EHPAD, domicile … quelle prise en charge les pouvoirs publics doivent-ils privilégier ?
Les deux sont complémentaires. Ils ne concernent pas les même populations puisqu’on considère
que 12 % de la population connaîtra ce risque de la dépendance, donc aura recours à un EHPAD. Il
serait donc injuste de ne tenir compte que de ce seul secteur pourtant le plus coûteux. Il convient
certainement par des mesures préventives de limiter encore le recours aux EHPAD et d’agir en
amont pour prévenir la dépendance. EELV dans son programme favorise toutes les mesures : santé,
alimentation, activité, place dans la société, mobilité qui retardent au maximum la diminution de
l’autonomie et éventuellement permettent même d’éviter la perte d’autonomie complète.
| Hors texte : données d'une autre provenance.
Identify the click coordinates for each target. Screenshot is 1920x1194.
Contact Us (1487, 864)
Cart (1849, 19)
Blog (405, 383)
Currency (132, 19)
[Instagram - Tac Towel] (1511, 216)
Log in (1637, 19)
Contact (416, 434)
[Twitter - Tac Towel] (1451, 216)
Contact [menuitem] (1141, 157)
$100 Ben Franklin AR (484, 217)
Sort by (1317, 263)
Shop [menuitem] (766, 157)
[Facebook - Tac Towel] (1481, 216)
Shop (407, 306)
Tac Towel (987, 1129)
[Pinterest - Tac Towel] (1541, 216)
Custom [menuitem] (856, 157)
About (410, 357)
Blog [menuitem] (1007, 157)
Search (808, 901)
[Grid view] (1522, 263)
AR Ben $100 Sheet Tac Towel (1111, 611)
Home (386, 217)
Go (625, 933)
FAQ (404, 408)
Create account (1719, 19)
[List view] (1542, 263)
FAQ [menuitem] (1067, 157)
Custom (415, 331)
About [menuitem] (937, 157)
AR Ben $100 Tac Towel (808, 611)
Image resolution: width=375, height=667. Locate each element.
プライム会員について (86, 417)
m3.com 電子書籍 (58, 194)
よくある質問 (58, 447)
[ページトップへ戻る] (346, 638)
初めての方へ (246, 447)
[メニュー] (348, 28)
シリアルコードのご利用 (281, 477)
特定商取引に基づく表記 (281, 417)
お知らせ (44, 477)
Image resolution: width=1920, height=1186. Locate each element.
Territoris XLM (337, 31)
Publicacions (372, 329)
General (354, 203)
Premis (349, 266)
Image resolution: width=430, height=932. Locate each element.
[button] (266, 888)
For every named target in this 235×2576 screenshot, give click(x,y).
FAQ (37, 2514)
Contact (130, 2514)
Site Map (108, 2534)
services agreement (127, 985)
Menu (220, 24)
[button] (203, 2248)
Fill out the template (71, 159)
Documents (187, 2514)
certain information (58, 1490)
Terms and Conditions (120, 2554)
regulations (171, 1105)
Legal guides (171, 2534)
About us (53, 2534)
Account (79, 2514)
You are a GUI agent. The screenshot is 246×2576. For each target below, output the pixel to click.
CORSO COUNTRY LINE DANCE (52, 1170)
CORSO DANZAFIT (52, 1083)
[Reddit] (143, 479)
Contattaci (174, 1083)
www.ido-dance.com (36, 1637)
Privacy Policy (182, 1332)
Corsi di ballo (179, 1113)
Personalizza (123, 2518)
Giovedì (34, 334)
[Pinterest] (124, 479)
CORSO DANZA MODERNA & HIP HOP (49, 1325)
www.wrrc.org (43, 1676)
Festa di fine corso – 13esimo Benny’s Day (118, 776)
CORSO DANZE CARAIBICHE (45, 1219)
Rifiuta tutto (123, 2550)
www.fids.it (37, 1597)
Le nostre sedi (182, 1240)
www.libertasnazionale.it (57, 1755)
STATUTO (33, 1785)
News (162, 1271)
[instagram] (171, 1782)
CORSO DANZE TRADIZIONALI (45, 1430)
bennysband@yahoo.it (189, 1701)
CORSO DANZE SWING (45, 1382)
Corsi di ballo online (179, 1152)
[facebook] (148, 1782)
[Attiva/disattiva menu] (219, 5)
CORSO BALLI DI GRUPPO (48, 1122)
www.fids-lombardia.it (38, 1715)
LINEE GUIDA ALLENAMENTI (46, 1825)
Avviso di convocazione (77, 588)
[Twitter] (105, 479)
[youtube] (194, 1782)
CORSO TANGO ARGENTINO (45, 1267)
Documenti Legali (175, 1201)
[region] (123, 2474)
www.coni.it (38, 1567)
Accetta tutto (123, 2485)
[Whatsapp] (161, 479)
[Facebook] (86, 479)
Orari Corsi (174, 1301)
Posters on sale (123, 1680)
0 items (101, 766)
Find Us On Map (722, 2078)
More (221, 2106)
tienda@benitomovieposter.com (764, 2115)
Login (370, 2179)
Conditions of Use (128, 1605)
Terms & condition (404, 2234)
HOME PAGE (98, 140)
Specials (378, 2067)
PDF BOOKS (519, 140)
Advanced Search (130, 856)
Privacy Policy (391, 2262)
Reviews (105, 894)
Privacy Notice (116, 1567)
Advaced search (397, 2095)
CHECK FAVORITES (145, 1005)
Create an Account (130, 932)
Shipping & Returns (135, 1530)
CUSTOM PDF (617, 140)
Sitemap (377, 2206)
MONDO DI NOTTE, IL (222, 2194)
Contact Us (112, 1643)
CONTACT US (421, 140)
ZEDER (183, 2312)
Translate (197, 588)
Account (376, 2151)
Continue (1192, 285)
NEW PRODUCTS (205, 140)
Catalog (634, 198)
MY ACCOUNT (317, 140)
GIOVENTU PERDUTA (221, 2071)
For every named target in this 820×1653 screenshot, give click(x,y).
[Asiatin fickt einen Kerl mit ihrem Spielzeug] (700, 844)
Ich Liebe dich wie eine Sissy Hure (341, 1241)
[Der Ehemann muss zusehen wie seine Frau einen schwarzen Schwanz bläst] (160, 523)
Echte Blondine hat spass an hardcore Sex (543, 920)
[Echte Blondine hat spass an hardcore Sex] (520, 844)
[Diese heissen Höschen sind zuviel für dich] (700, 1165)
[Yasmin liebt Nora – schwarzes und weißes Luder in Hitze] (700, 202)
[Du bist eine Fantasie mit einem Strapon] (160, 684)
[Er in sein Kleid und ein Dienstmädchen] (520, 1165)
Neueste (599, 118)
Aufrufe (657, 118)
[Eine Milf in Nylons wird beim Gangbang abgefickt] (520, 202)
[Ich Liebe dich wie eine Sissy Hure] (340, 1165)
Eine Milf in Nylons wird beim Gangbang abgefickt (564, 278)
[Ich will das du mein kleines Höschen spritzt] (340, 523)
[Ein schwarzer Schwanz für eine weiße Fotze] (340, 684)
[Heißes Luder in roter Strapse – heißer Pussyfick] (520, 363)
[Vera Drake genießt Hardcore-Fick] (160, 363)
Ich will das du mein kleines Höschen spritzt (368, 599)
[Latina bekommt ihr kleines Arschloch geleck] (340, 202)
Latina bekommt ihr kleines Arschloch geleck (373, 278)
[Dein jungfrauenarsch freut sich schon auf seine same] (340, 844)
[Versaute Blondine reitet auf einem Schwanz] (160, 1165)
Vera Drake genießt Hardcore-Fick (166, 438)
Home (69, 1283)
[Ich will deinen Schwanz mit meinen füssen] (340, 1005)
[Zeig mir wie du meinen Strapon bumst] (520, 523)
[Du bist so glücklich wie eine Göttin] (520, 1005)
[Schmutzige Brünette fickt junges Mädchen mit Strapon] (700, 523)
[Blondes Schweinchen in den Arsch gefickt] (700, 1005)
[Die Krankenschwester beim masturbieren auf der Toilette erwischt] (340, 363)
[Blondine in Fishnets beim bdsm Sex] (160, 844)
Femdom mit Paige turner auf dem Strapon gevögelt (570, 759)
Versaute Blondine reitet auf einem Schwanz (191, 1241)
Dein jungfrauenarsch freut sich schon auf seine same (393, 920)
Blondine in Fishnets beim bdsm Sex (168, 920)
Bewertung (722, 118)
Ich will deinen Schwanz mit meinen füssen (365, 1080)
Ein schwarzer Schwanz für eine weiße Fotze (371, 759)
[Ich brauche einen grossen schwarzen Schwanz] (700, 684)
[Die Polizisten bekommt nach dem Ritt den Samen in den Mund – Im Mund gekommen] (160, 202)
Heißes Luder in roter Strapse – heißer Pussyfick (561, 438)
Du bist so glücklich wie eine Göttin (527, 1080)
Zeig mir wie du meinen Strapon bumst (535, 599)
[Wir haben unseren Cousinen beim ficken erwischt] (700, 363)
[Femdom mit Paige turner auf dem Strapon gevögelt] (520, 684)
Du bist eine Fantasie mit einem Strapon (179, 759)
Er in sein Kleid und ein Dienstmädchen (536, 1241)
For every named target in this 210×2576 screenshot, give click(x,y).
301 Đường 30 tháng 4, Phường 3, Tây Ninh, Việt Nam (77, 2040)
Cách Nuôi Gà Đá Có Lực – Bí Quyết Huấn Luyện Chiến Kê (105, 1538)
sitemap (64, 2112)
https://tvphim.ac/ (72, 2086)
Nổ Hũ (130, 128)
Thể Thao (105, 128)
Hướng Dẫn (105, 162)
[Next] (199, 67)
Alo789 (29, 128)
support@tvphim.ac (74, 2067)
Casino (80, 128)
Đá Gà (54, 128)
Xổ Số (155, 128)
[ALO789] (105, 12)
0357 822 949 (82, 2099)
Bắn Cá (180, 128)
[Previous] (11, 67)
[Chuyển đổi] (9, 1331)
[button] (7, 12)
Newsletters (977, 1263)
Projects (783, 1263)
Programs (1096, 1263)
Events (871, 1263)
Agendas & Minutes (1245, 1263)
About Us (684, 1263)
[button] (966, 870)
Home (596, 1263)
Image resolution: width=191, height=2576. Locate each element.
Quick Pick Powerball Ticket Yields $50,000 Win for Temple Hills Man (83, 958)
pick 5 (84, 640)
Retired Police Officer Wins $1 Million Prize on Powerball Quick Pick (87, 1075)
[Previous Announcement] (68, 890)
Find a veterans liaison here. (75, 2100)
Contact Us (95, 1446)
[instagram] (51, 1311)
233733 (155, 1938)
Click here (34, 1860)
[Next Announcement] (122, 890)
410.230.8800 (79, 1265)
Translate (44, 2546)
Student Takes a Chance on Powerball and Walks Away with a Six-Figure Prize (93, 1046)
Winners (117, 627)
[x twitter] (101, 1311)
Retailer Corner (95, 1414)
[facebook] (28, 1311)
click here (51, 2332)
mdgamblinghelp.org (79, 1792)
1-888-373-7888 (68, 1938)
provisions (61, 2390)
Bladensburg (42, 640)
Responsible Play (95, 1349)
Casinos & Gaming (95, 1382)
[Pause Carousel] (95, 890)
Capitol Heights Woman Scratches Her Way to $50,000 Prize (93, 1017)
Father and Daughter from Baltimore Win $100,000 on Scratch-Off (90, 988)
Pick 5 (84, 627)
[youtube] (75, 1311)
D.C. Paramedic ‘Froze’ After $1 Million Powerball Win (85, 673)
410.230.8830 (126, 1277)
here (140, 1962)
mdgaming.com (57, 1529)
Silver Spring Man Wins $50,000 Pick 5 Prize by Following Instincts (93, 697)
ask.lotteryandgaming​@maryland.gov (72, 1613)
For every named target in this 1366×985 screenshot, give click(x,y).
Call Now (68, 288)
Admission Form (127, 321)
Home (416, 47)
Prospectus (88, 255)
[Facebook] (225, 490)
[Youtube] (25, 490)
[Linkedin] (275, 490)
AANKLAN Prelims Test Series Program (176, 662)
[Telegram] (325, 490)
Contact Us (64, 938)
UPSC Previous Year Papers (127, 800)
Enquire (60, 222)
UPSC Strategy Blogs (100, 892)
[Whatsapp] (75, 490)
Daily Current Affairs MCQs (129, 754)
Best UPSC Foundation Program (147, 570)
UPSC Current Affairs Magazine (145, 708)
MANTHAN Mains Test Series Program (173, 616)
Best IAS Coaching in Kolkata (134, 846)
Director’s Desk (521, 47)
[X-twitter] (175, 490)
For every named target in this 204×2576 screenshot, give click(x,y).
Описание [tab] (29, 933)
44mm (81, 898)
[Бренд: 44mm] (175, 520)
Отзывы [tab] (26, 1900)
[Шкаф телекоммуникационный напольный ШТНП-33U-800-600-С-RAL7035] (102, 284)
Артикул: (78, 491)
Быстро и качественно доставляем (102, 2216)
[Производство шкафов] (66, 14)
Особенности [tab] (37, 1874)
Un message à faire passer aux professionnels de la prise en charge du grand âge :
Associer au maximum les personnes de grand âge à tout ce qui les concerne, les traiter comme des
individus à part entière qui peuvent tout à fait être partie prenante des décisions concernant leur
grand âge, la dernière partie de leur vie. Être très âgé/e, ne signifie pas être citoyen en incapacité de
décision. Rien de ce qui les concerne ne doit se faire sans leur avis.